Sunday, November 23, 2014

Blog Post #14

Education is the most powerful weapon we can use to change the world
When people think of teaching, they don't think it to be on par with being a doctor or being a lawyer. Joel Klein addresses these problems in Teaching our Children can be a Profession

Problem: Teaching doesn't require the best.
Solution: Start picking from the best.
Problem: Seniority
Solution: Get rid of seniority.
Problem: ..."Teachers continued to be workers in an old fashioned factory." Solution: A new system created by teachers, for the teachers

There is a stigma attached to teaching. When I told people I was going to be a teacher, their first response was, "Really? Why? You're so brave. I could never be a teacher. That's such a stressful job." On the other hand, when I talked to someone who knew someone in the education field, their response would be "Good luck. So and so hates it." I never knew how to take these comments. Teaching was just something that came natural to me. I enjoyed tutoring people and I knew I wanted to do something that would make a difference. I'm no longer an education major, but I do understand the importance of teaching. People tend to overlook teaching, but imagine the world without teachers. You can't. Teaching, and those who teach, are fundamental for all societies. So why doesn't teaching and teachers get more respect?

One problem that Klein addresses is that anyone with a teaching degree can become a teacher. His solution is that teachers should be selected from the top third of the graduates. But what are we basing this merit on? Is it grades? Is it ability in the classroom? Is it reviews from other peers? If we're going to pick from the top third, we're going to have to get selective and that might leave out great candidates for teaching. Instead of picking from the top third, maybe the academic training of teachers needs to be changed. This is suggested by Klein stating that "23 states cannot boast a single (teacher education) program that provides solid math preparation resembling the practices of high-performing nations." It's time for an academic training makeover. The changes in academic training include a longer training process, a teacher examination, and longer student-teaching internship. If all teachers are capable of teaching to the highest degree, will there still be a need to pick from the top third? Is there another process in weeding out those who may not be as competent as another? Do we create stricter academic training for future teachers?

Another problem Klein addresses is seniority. Klein makes the statement that "Job security and seniority dictate the way our schools operate." I once talked to a former teacher and she said for the first few years of teaching, she was passed around from school to school. She was stuck in the "last hired, first fired" cycle. Professionalizing teaching should lead to excellence being a guiding factor. "Excellence" will be the key derminator in policies, standards, coursework, administration...etc. I agree that excellence should be a grading factor for teachers, but again we would have to define what excellence is. Teachers who provide constant positive results should be rewarded for their efforts with tenure or other compensations. Teachers who can not provide those same results need to be re-trained. Seniority or not, teachers who are not giving the results needed should be re-evaluated.

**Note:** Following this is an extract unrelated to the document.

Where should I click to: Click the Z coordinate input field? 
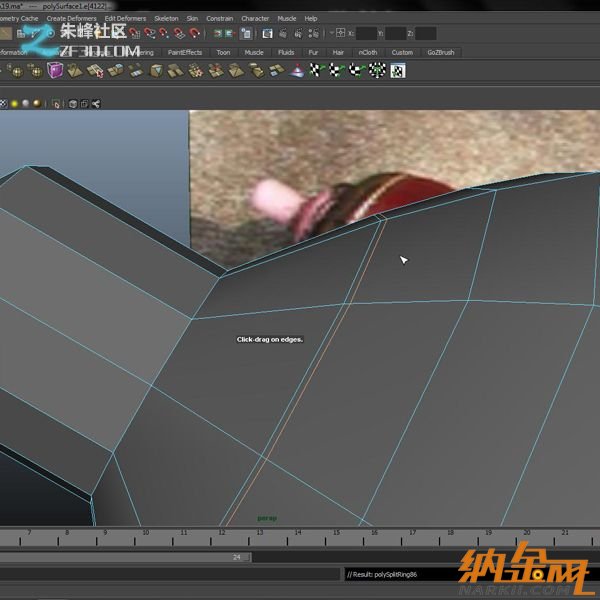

Going back to a stricter training for future educators, Albert Shanker, a former teachers'-union leader, suggested a "national teacher examination." This exam would be like the Bar or MCAT that lawyers or doctors have to take before being able to become fully licensed. This could weed out those who may not be as competent, but again, would this leave out those possible candidates who maybe don't test as well as others. While I agree that maybe letting anyone with a teaching degree is a bad idea, I also believe that the success of teachers should be found in the classroom, not a standardized test that dictates whether or not I should be allowed to be a teacher.

While, I may not have answered this fully, I feel as if this article was only the tip of the iceberg. While Klein had a lot to say, he gave us more problems than solutions. I don't see teaching as something that needs to professionalized because I already see it as a professional job. Seniority is to be expected no matter where you go, but it shouldn't dictate who gets to stay and who doesn't. The results that teachers provide should determine who gets to stay and who doesn't. Will creating a national test cut down on how many people choose to be a teacher? Because teaching is seen as an "easy" major, will this change the way teaching is viewed? I hope it will. Teaching needs to be respected as a professional job, but it's going to take a little more than what Klein and Shanker are suggesting.


  1. Emily,
    Great post! I agree that Mr. Klein' s suggestions are a great place to start but it will take a lot more if we want to make teaching a professional job.

  2. The word stigmatism is a word related to optics and the eye. Look it up. The word that you should use is stigma. Look it up as well.

    I will post a general comment on the EDM310 Class Blog concerning all Blog Post #14 posts at about 5 pm on Sunday 11/30/14.

    1. Thank you for pointing that out! That's only slightly embarrassing. I'll fix it as soon as possible. Thank you for commenting!